*** Passage to read Section Begins ***
Taxation of Intellectual Property (John I. Forry)
LWTE572

3 credit(s), Standard Letter Graded
Concentration(s): Intellectual Property Law (MSLS), Intellectual Property Law (LLMG), LLM in Taxation (LLMT), Taxation (LLMC), Intellectual Property (LLMC), Intellectual Property (JD)

Intellectual Property development and exploitation are very significant for many businesses. This requires attention to IP legal protection and dispute resolution, but also to IP taxation in both the US and abroad. This course addresses key tax challenges and opportunities – in both the US and selected other countries – affecting IP development and exploitation. The course first focuses on basic tax rules such as treatment of income and expenses as ordinary or capital, source of income, timing of income recognition, and the effects of tax treaties on taxation of cross-border IP transactions. The course then applies such rules to selected business arrangements involving IP such as sales, licenses and cost sharing arrangements, financing techniques such as securitization, and business combinations such as mergers and joint ventures. The aim is to impart solutions for developing and exploiting IP in light of US and other tax rules. At the beginning of the course, students are assigned to teams. Each team is provided with a brief case study proposing one or more of the IP business arrangements covered in the course. In the final sessions of the course, each team makes a presentation and provides a paper covering key tax challenges and opportunities presented by its case study. One or more previous courses in taxation and/or intellectual property law are recommended but not required.
*** Passage to read Section Ends ***
*** Data section Section Begins ***
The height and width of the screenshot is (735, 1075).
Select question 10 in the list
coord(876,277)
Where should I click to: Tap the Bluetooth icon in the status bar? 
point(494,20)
*** Data section Section Ends ***
*** Data section Section Begins ***
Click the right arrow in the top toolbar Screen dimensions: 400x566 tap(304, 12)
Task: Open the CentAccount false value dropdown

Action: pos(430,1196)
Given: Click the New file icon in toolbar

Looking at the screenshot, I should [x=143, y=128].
*** Data section Section Ends ***
* [What you will do]
A - Answer these questions using the course description.
(i) How many credits is the course worth?
(ii) When are students put into teams?
(iii) Besides a presentation, what does each team provide in the final sessions?
B - Decide whether each statement agrees with the course description. Answer yes or no, and quote the words that settle it.
(i) Students must have taken an earlier course in taxation or intellectual property law.
(ii) The course is letter graded.
(iii) The course deals with mergers and joint ventures.
Answer only from the course description, not from the entries.

* [Answers in order]
A -
(i) 3 credits.
(ii) At the beginning of the course.
(iii) A paper covering key tax challenges and opportunities presented by its case study.

B -
(i) No: "One or more previous courses in taxation and/or intellectual property law are recommended but not required."
(ii) Yes: "Standard Letter Graded"
(iii) Yes: "business combinations such as mergers and joint ventures"